- Your task -
From the records below, copy each line in which the string "Open" occurs.

- Exercise inputs -
"""
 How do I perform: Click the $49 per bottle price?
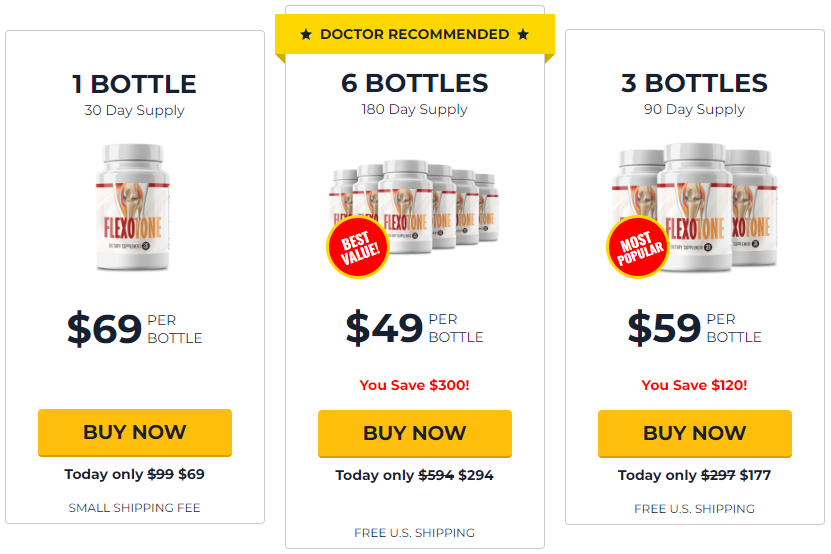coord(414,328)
"""
"""
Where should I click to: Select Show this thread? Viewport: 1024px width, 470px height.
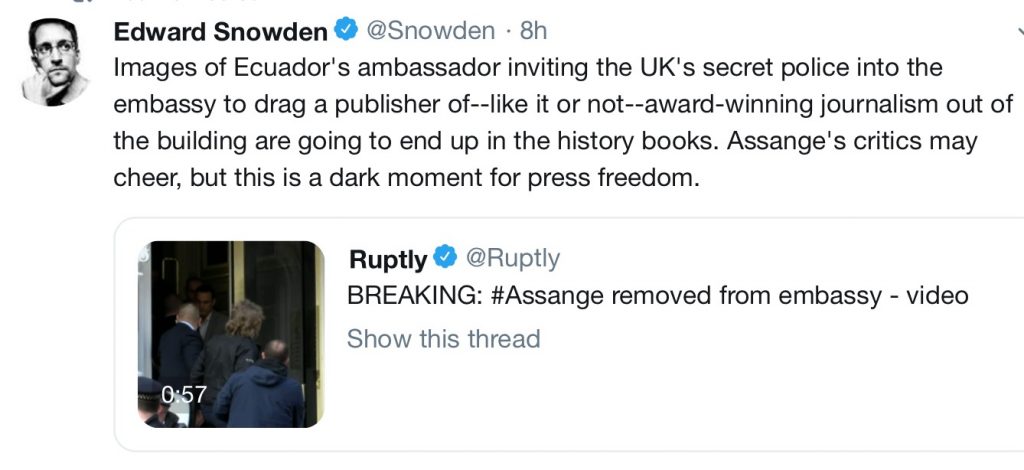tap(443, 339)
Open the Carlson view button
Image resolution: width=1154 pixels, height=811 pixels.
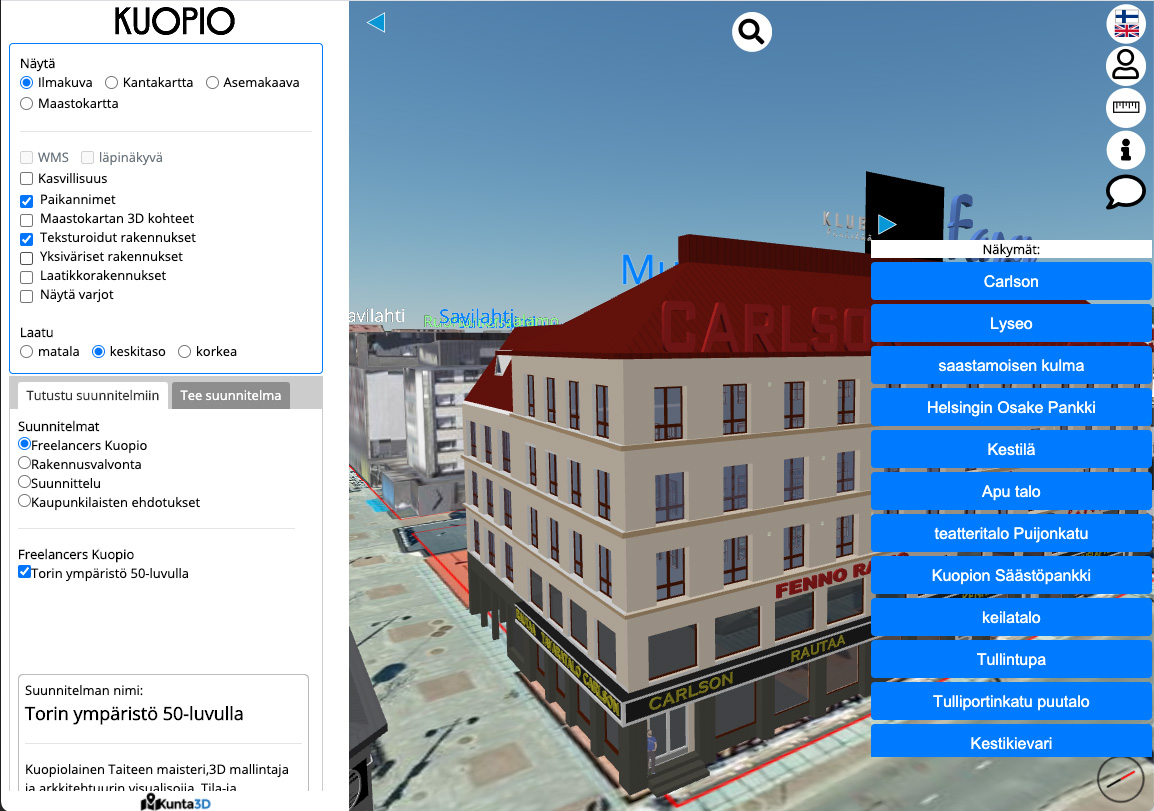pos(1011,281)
"""
"""
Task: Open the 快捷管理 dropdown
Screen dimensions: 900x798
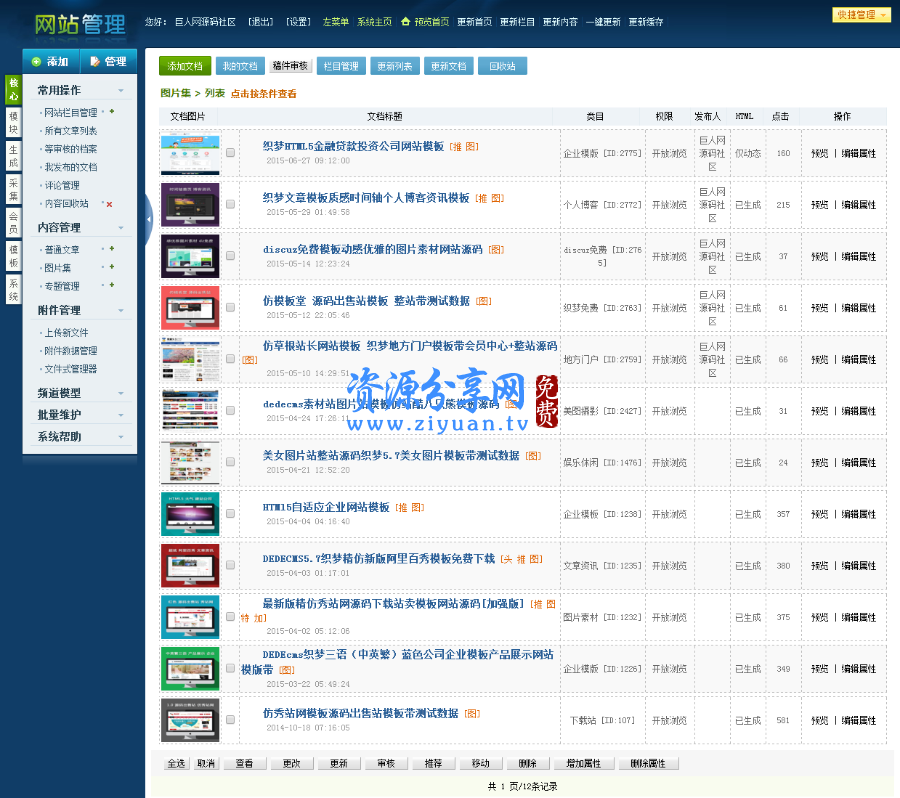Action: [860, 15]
"""
- Exercise answer -
Open the Carlson view button
Task: Open the 快捷管理 dropdown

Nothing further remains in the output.